Desde el siglo VII los campanarios se convirtieron en Europa en la parte más representativa de los estereotipos divulgados en grabados y estampaciones, además de ser las cúspides urbanas desde las que la Iglesia establecía su potestad sobre el espacio y el tiempo de los individuos. Nada en la vida de éstos se escapaba al control terrenal de la institución. Hoy son otros los dominadores y suelen ser edificios bancarios o construcciones de vertiginosas alturas las puntas de hormigón, hierro y cristal que traban la tierra con el cielo y que vigilan día y noche a los seres humanos. La medida de esas impresionantes agujas ha perdido toda proporción y sólo cuando se contemplan en conjunto y desde lejos se comprende la inhumana incongruencia y ofende menos su desigualdad con el resto de los edificios ciudadanos. En cualquier caso y sea cual sea el poder que se esfuerce en supervisar nuestras existencias, el interés del individuo por retratar los límites de la ciudad en la que vive es antiquísimo -casi tan antiguo como las propias ciudades- y tiene mucho que ver con una necesidad incontrolable de llenar visualmente el horizonte, o sea la línea real en la que confluyen azules celestes con ocres o verdes terrenales, pero también tiene relación con un cierto sentido de posesión de las cosas imposible de satisfacer.
Curiosamente, las vistas de las ciudades medievales se parecían a los retratos de los propios individuos que las habitaban, de modo que la cabeza sobresalía por encima de los hombros en forma de campanil y se podía muy bien adivinar si el corazón o los riñones funcionaban por el color del rostro, tanto como por la actividad de los mercados o por el bullicio de las callejuelas. Entre aquella forma de reflejar la vida y la utilizada para retratar las ciudades en el siglo XIX hay todo un abanico de posibilidades para desarrollar el arte humano, que es como definió Varrón en su obra Rerum rusticarum la aceptación y consiguiente evolución del desafío encarado por el hombre al tratar de construir su propia morada. Dejando a un lado los conceptos éticos del escritor romano que todavía hablaban de un origen o naturaleza divina para lo rústico y de un desarrollo artificial e incluso inmoral para lo ciudadano, hay que reconocer que en ambos supuestos era absolutamente necesario el orden, la disposición ordenada de los elementos que formaran el paisaje, tan identificables para el espectador como las palabras de su propio idioma. Tenemos muchos ejemplos de ciudades medievales que se reconocían tanto por el perfil de su conjunto (aunque ese perfil sólo apareciera decorando el fondo de una pintura que tuviese otro motivo) como por el resultado de una administración adecuada y eficaz que las presentaba como modelo a seguir. Ambrosio de Lorenzetti pinta en 1338, en unos frescos del Palazzo Pubblico de Siena, Los efectos del buen gobierno y Los efectos del mal gobierno, es decir la manera de administrar bien o mal las cosas de la polis y sus consecuencias respectivas: artesanos, comerciantes y políticos ocupan las calles de la ciudad y conviven y sirven de estereotipo. El estereotipo era, en las antiguas imprentas, una imagen salida de un molde de plomo que se usaba para sustituir al tipo original. Representaba por tanto a algo más auténtico pero sin llegar a serlo. En el significado actual de la palabra estereotipo hay también un sentido de suplantación de las cosas originales pero se combina al mismo tiempo con la forma fija en que esas cosas son presentadas, de modo que estereotipo equivale a cliché y muchas veces, por desgracia, a la única forma de autenticidad.

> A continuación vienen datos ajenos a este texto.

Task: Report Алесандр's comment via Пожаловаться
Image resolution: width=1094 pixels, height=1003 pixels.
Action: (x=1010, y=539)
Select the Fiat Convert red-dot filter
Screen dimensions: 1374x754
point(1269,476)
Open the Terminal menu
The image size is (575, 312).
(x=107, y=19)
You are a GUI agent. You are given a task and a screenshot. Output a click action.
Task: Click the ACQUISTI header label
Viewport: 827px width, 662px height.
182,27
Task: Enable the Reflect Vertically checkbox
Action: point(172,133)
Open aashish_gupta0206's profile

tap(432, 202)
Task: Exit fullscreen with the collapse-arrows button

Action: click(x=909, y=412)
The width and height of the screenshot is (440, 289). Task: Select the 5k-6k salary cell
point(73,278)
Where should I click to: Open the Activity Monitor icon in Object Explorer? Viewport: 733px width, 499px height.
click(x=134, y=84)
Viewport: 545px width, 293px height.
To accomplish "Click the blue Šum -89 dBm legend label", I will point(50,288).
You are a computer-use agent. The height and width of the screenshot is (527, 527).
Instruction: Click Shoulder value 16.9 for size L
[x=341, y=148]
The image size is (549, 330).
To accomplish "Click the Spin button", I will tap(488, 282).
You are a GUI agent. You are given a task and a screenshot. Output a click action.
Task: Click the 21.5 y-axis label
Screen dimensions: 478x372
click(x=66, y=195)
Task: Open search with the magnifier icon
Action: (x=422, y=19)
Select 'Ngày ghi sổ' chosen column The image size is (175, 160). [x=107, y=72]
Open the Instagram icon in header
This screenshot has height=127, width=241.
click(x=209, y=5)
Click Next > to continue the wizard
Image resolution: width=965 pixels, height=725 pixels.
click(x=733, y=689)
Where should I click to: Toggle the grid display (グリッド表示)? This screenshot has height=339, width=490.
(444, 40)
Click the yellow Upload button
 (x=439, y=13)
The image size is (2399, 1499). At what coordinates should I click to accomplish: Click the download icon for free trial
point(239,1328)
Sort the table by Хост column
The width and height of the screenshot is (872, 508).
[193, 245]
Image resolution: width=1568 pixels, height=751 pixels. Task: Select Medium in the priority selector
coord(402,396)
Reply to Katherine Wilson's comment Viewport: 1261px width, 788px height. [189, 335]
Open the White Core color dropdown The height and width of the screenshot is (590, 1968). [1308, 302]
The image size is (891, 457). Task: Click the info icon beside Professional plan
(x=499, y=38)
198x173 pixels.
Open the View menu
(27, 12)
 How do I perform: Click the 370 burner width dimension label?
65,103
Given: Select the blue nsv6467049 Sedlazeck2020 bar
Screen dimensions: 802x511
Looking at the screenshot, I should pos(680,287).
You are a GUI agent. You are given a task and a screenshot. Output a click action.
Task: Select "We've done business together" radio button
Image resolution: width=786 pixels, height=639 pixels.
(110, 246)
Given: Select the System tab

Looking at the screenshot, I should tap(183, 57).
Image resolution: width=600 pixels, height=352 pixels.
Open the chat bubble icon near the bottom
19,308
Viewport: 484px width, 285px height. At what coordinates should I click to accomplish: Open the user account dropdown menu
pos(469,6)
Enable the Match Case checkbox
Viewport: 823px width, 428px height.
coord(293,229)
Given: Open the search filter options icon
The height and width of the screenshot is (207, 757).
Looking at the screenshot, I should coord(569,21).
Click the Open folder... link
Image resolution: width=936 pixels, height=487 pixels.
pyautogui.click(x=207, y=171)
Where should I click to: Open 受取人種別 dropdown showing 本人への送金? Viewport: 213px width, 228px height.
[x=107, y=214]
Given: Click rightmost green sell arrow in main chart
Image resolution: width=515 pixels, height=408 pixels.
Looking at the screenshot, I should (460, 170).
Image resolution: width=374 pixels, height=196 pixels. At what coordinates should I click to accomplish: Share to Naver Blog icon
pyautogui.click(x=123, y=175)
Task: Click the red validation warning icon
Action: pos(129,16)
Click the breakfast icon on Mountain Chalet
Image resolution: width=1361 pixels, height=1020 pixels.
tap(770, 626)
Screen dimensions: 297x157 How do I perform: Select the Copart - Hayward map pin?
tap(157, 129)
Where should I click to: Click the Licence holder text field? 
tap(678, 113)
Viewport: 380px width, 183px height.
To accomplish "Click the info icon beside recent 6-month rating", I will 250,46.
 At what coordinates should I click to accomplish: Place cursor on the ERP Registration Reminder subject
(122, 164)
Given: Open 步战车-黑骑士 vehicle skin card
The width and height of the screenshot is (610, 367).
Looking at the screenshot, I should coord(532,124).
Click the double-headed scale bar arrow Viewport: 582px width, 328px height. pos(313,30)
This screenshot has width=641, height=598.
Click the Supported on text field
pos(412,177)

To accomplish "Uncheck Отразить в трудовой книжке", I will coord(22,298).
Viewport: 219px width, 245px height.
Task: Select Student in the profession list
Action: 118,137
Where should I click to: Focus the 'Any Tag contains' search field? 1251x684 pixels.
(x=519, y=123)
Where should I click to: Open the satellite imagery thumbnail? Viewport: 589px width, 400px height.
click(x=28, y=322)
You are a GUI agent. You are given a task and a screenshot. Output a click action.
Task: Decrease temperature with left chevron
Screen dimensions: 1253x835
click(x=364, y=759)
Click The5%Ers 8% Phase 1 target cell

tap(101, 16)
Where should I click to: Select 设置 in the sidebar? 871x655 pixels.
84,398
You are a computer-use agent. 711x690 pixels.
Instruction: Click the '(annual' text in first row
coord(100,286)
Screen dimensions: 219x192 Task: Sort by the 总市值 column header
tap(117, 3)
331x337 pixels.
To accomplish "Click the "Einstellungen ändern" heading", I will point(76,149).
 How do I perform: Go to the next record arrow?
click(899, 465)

El lenguaje siempre nos sorprende por su coherencia: cinco siglos después de que Lorenzetti pintara sus frescos (1838), Louis Daguerre, un pintor de decorados teatrales que ya había inventado el diorama para falsear la realidad ante los ojos de los espectadores, hace una fotografía del Boulevard du Temple, una calle de París siempre muy concurrida por la cantidad de teatros que tenía. Aunque los hagiógrafos de Daguerre insisten en que la fotografía se tomó a las 8 de la mañana, sorprende que la calle esté tan vacía: sólo aparecen un limpiabotas y un cliente que está de pie ante él. El estudio de la vida de Daguerre y de sus primeros trabajos fotográficos ha desvelado que esos dos personajes -los únicos que sabían que estaban siendo retratados- quedaron inmortalizados por ser la parte más inmóvil del paisaje junto con los edificios y los teatros del bulevar. Quienes deambulaban por la calle en ese momento -momento que duró 18 minutos, por cierto- desaparecieron de la realidad sin dejar rastro. La frase el que se mueve no aparece en la foto viene a confirmar en el lenguaje coloquial que la historia sólo respeta a quien se queda de piedra, como la mujer de Lot. Por muy dinámica que sea una ciudad y por más que sus habitantes se empeñen en parecer activos y hasta agitados, el futuro sólo honra al quietismo, qué le vamos a hacer. ¿Seremos ónfalos condenados a perpetuidad a venerar el centro de nuestro pequeño mundo? Algo así debe ser, porque algunos héroes -hombres o animales- de antiguas civilizaciones se creen nacidos de una piedra inmortal...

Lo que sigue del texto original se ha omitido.